**Given request A:**
Please list every verse number of the psalm that the devotional on Psalm 73 names.
**Given request B:**
In the devotional on Psalm 73, what does Asaph say in verse 28?

**Source document:**

****************************************

This is where Psalm 73 meets James 5. James warned the rich that their wealth had rotted, their gold had corroded, their luxury was preparing them for slaughter. Their portion was temporary and decaying. Asaph declares that his portion is God, and God is forever. The contrast could not be sharper. The wealthy hoarded corroding treasure. The psalmist found incorruptible treasure. The wealthy placed their trust in gold that testifies against them. The psalmist placed his trust in a God who holds him by the right hand.

"Those who are far from you will perish; you destroy all who are unfaithful to you." This is the other side of the equation. Distance from God leads to destruction. Unfaithfulness leads to ruin. James said it through the lens of economic exploitation. Asaph says it through the lens of spiritual orientation. Both arrive at the same conclusion. Life apart from God, regardless of how prosperous it appears, ends in destruction.

"But as for me, it is good to be near God. I have made the Sovereign Lord my refuge; I will tell of all your deeds." The psalm ends where it began. With a declaration. But this declaration is different from the opening one. In verse 1, Asaph said, "Surely God is good." That was a theological statement. In verse 28, he says, "It is good to be near God." That is a personal statement. He moved from knowing about God's goodness to experiencing it. From doctrine to relationship. From theory to testimony.

And his response is to tell. "I will tell of all your deeds." The person who has been held, guided, and established by God does not keep it to himself. He testifies. He declares. He tells the story. Because someone else is right now where Asaph was in verse 2. Feet slipping. Faith faltering. Envying the arrogant. And they need to hear from someone who nearly fell but did not. Someone who nearly lost their foothold but found it again. In the sanctuary. In the presence of God. Near the one who is their portion forever.

Apply

Declare your portion – Today, say it out loud: "God is the strength of my heart and my portion forever." Let that declaration reorient your desires away from what corrodes and toward what lasts.

Pray

God, you are my portion. When my flesh fails and my heart gives out, you remain. I have nothing in heaven or on earth that I desire besides you. Thank you for holding me by the right hand, for guiding me with your counsel, for promising to take me into glory. I will tell of your deeds. You are the treasure that never corrodes, the wealth that never rots, the portion that lasts forever. In Jesus' name. Amen.

****************************************

**Dataset content:**

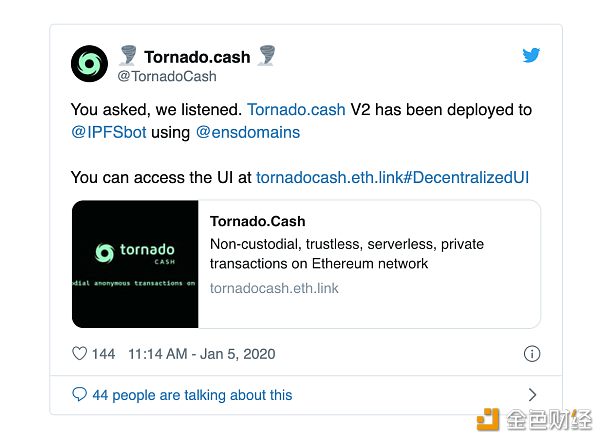Open tweet info circle icon
The width and height of the screenshot is (600, 439).
[532, 354]
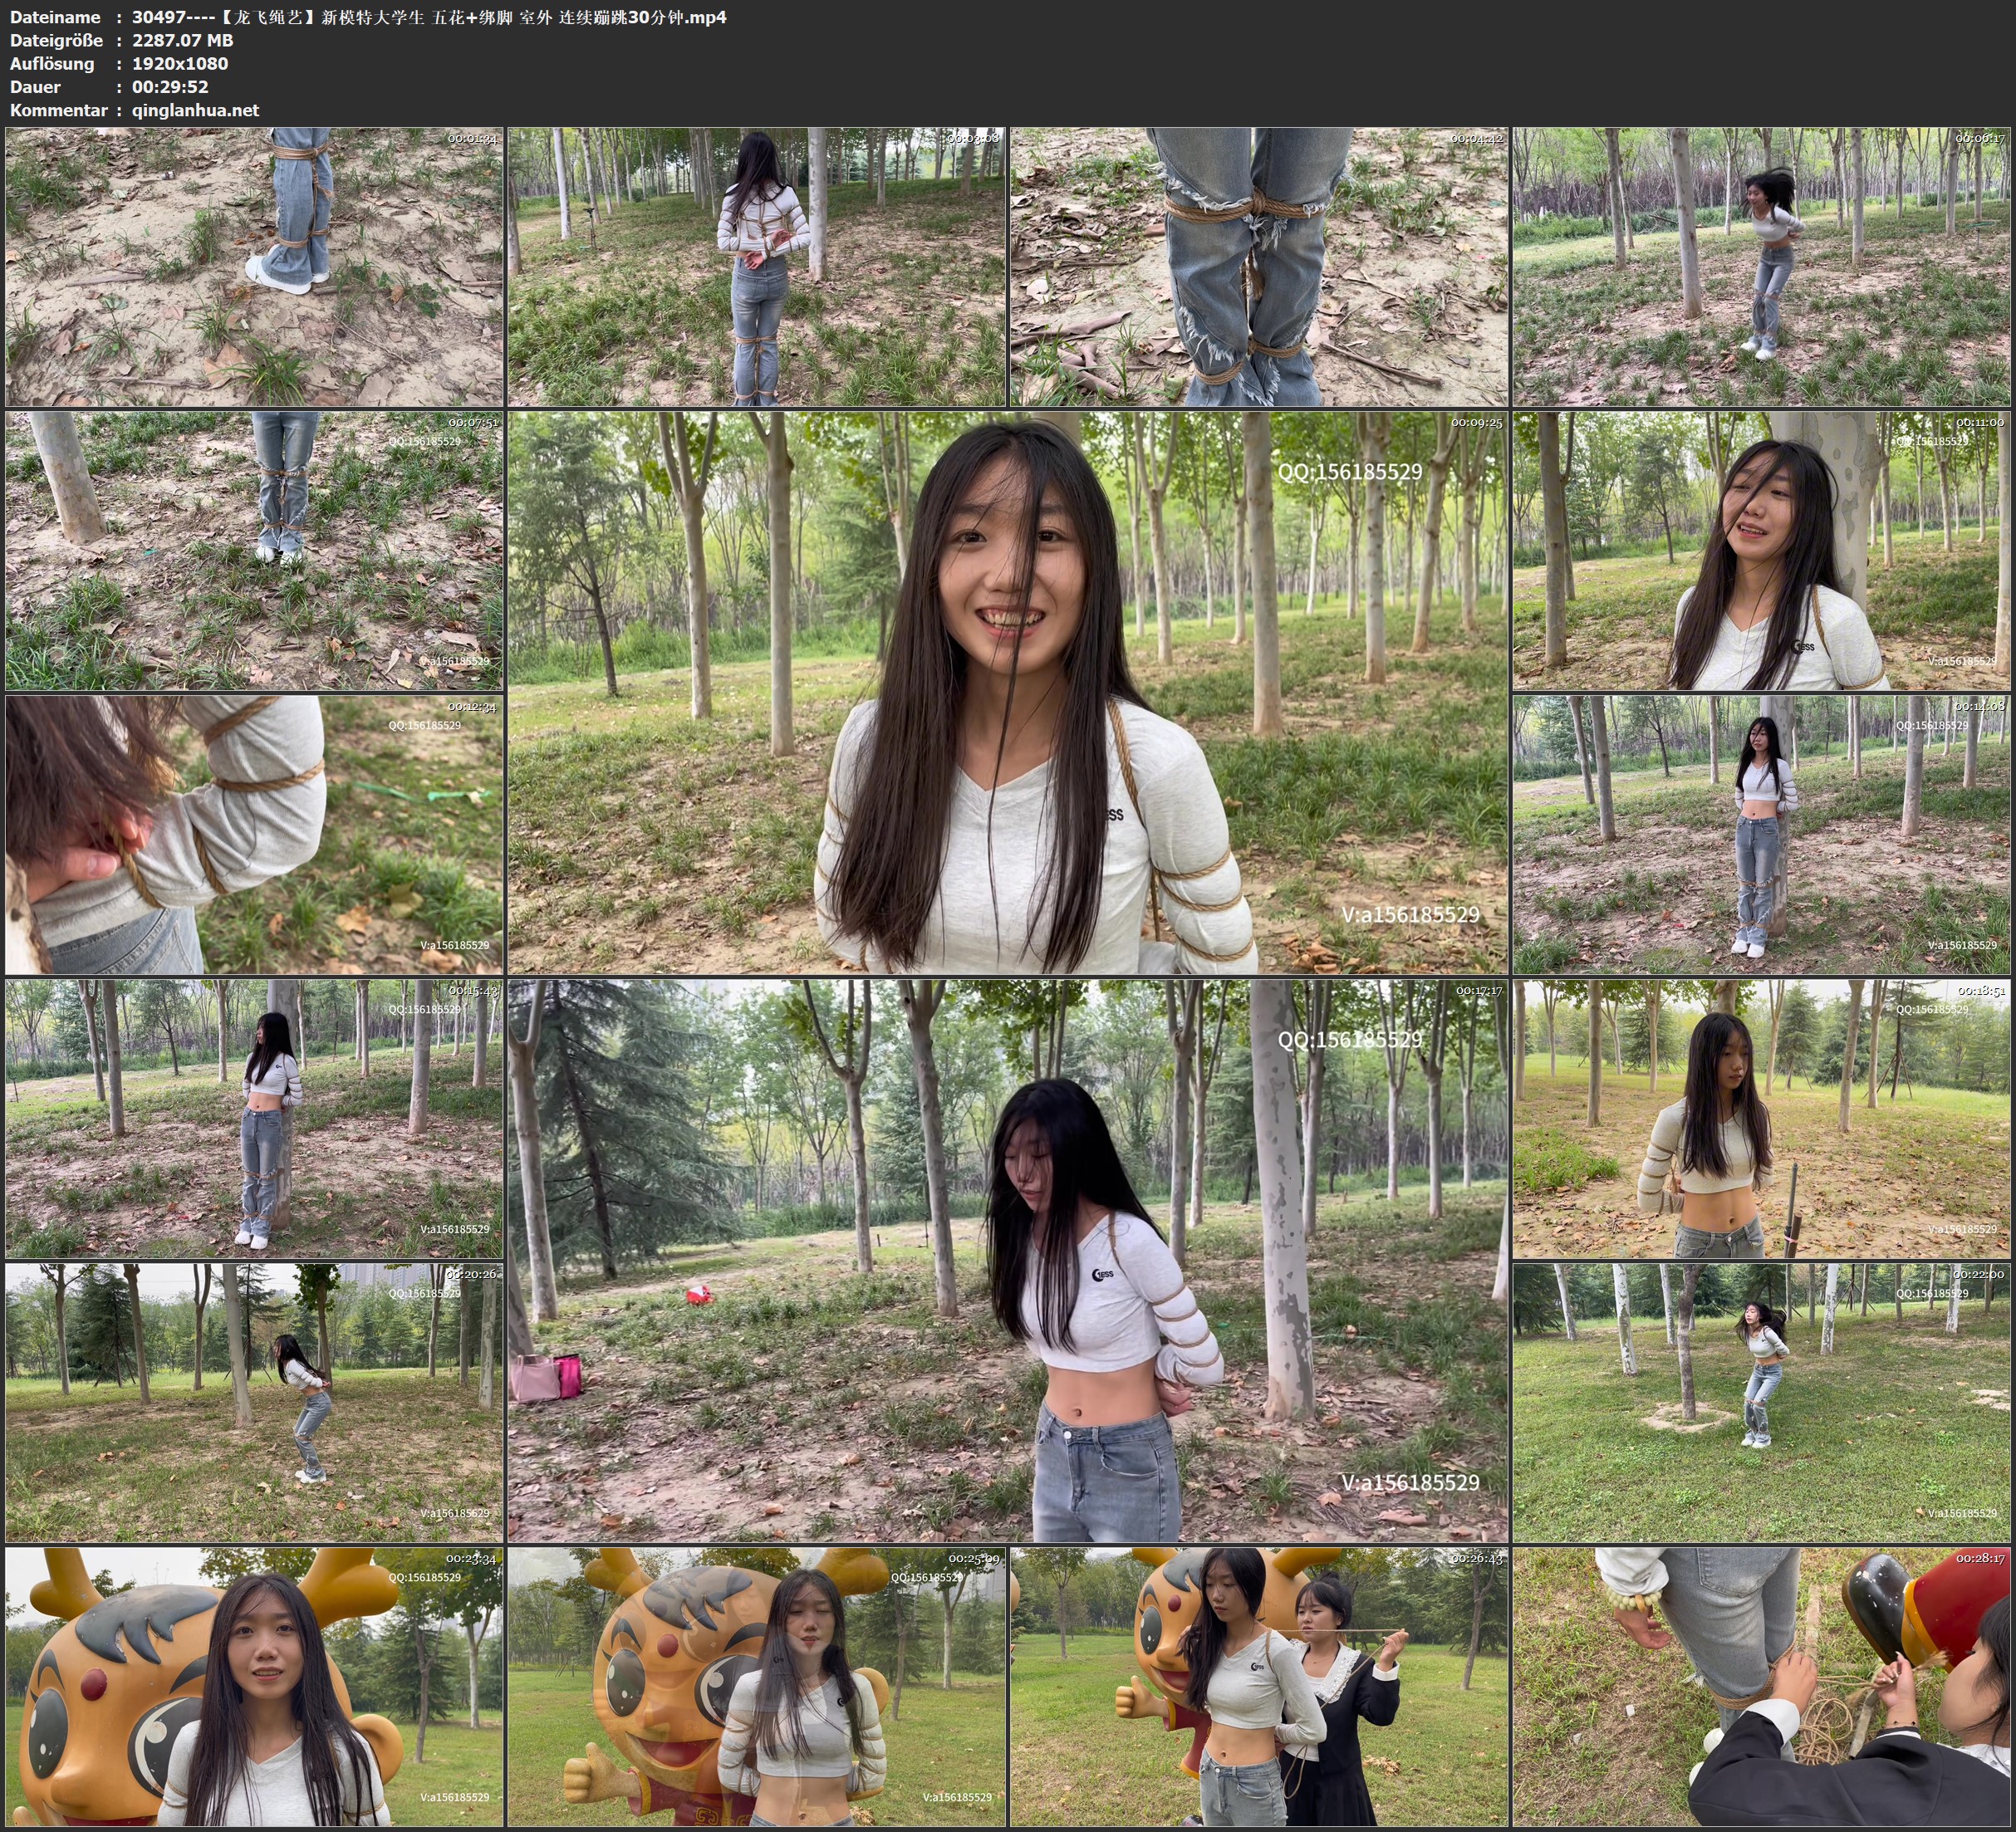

****************************************

**Written response A:**
1, 2, 28

**Written response B:**
"It is good to be near God."